Ce patrimoine millénaire est détruit irréversiblement
par la main de l'homme et les aberrations de la politique nationale de sauvegarde
du patrimoine.
Une commission d'enquête envoyée récemment par le ministère
de la Culture, à la demande du Premier ministre, a pu prendre la mesure
de la situation de cette Médina, conséquemment aux chantiers
lancés dans le cadre de la manifestation «Constantine, capitale
de la culture arabe» et les défaillances assassines qui ont marqué cette
opération qu'on a voulu ambitieuse. Comment expliquer ce fiasco à 7,8
milliards de dinars ? Qui a fait quoi et pourquoi ?
Pour comprendre le présent tragique, il est utile de saisir le passé pas
très lointain de la Médina de Constantine et la valse-hésitation
des politiques malgré les incalculables sonnettes d'alarme tirées
pour alerter sur le péril qui la menace. Deux grandes tentatives de
sauvetage et de restauration de ce patrimoine national ont été élaborées
ces vingt dernières années : le «plan de sauvegarde de
la vieille ville de Constantine» produit par les services du ministère
de la Culture, et le «master-plan» réalisé par l'université Roma
III, sur commande de la présidence de la République.
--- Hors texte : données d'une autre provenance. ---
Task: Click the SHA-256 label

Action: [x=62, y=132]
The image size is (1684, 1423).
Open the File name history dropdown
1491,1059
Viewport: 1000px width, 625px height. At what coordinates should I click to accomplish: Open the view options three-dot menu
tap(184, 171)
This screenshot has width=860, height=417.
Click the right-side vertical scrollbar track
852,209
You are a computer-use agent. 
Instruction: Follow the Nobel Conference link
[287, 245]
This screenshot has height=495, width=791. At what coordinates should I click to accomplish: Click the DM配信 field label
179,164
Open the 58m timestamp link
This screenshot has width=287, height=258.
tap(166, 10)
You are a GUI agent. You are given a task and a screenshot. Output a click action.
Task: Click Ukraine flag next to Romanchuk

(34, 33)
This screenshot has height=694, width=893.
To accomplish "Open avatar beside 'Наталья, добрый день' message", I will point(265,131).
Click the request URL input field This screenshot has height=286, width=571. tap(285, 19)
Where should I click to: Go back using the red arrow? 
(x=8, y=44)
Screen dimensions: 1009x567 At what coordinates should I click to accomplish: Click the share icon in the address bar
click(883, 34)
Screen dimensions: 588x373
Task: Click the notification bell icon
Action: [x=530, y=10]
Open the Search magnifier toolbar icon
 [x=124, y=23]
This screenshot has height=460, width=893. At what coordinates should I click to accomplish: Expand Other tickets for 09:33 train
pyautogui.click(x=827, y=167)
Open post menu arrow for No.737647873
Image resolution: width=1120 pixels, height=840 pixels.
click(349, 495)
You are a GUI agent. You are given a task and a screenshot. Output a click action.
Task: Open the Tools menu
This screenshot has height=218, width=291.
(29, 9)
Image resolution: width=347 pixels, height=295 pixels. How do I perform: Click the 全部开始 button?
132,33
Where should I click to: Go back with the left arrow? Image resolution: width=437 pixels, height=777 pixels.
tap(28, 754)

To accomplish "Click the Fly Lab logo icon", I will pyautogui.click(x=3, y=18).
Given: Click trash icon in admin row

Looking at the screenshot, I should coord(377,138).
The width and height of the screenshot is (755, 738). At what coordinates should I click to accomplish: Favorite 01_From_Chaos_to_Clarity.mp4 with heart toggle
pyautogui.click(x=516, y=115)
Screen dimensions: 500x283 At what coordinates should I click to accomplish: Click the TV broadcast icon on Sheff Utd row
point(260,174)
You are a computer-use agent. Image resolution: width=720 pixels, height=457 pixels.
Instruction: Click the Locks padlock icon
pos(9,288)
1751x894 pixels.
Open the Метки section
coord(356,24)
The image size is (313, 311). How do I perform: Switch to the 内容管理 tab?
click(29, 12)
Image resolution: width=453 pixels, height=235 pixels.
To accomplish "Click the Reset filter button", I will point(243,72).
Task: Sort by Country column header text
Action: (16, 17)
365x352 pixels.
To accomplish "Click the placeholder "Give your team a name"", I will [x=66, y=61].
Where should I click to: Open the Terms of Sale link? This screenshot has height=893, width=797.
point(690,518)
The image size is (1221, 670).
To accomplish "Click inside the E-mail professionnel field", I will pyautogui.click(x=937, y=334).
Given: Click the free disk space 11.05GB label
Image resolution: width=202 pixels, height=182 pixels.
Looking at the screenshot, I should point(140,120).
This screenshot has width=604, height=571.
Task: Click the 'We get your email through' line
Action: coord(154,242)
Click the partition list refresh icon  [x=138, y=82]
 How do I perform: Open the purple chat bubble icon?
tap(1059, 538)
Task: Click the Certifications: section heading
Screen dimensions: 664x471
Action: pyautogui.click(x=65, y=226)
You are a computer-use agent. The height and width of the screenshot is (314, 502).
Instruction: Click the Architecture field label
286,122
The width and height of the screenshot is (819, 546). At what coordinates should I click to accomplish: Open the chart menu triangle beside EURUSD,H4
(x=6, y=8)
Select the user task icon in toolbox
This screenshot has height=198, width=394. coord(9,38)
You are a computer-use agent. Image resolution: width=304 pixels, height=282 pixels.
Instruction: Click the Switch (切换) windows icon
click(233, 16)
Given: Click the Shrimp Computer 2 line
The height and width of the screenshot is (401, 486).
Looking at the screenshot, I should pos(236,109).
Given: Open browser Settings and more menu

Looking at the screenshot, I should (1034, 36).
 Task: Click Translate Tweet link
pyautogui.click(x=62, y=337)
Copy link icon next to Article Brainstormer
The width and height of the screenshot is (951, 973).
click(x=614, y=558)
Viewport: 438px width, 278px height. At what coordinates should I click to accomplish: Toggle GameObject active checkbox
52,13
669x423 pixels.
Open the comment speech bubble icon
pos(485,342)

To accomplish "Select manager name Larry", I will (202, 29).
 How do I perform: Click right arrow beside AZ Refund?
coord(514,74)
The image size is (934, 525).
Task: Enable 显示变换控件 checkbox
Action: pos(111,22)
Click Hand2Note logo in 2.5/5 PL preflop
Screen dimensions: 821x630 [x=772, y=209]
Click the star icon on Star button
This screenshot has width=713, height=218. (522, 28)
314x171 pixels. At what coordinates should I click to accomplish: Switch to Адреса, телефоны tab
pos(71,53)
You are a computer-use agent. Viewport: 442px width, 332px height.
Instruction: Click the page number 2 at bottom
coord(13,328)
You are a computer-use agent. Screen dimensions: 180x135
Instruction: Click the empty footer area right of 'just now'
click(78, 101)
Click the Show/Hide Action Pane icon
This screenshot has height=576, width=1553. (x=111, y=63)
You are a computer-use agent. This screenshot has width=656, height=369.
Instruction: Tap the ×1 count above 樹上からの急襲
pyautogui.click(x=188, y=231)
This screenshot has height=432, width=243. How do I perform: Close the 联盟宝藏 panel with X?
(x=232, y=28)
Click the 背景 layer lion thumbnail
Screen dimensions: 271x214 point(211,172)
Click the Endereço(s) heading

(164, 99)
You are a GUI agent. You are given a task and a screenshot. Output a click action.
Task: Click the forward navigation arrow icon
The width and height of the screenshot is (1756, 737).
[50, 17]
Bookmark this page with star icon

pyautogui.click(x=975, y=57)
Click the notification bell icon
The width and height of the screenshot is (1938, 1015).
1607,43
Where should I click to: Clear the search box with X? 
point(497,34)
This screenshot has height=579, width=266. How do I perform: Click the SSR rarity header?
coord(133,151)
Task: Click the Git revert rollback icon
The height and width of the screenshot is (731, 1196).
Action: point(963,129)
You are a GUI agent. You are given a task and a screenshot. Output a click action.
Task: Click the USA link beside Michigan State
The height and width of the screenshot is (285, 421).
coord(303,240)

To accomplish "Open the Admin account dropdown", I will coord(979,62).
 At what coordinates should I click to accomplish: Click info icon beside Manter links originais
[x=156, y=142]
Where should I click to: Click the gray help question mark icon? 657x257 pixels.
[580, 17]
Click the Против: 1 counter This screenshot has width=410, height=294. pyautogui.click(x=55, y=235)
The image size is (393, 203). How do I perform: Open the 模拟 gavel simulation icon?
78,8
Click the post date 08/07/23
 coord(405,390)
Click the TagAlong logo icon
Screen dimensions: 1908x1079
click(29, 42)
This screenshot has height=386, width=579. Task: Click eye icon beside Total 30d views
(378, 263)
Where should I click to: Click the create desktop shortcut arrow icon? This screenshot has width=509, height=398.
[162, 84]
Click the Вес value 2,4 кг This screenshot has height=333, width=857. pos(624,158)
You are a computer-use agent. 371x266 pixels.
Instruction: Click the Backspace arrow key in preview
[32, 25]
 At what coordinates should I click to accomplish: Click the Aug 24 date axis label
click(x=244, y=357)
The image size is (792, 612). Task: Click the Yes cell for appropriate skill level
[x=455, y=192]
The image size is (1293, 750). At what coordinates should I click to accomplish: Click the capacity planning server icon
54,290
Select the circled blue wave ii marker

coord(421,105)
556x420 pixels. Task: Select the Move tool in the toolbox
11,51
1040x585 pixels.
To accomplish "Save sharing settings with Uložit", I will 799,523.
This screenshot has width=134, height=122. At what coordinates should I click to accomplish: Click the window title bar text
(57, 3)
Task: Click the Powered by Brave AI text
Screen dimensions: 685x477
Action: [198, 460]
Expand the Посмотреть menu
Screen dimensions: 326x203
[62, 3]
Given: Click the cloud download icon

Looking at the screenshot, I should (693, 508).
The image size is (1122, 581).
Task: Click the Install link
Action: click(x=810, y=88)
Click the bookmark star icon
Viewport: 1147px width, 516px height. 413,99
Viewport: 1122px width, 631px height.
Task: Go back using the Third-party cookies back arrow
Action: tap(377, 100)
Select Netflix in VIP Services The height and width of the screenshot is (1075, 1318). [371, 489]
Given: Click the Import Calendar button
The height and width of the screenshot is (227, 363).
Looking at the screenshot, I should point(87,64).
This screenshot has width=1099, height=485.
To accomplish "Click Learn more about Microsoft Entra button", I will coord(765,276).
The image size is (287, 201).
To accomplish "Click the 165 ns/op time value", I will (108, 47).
Les deux plans n'ont jamais été traduits sur le terrain pour
des raisons occultes. Jusqu'en 2014 où, dans le cadre de la préparation
de la manifestation «Constantine, capitale de la culture arabe»,
un projet titanesque de restauration de la vieille ville a été approuvé par
le gouvernement. Selon le directeur de la culture de la wilaya, Noureddine
Bougandoura, un budget de 7,8 milliards de dinars a été dégagé pour
financer 19 opérations touchant des mosquées, des zaouïas,
des maisons de maître, des hammams ainsi que des ruelles, des derbs et
des placettes, soit 74 projets. Le pilotage de l'opération a alors été confié à l'Office
de gestion des biens culturels (OGEBC), dirigé par Abdelwahab Zeghar.
Diktat de l'urgence
Dans l'anarchie et la précipitation qui ont caractérisé la «mise à niveau» de
Constantine pour accueillir convenablement les invités arabes de la
manifestation grandiose, l'OGEBC, désigné maître d'ouvrage
délégué est chargé aussi du suivi technique, tombe
dans le piège et commet des erreurs fatales à l'endroit de la
vieille ville. L'OGEBC n'assume pas seul la responsabilité de la précipitation
que doivent endosser aussi le wali, le ministre de la Culture et les services
du Premier ministre qui tarabustaient tout le monde pour le respect des délais.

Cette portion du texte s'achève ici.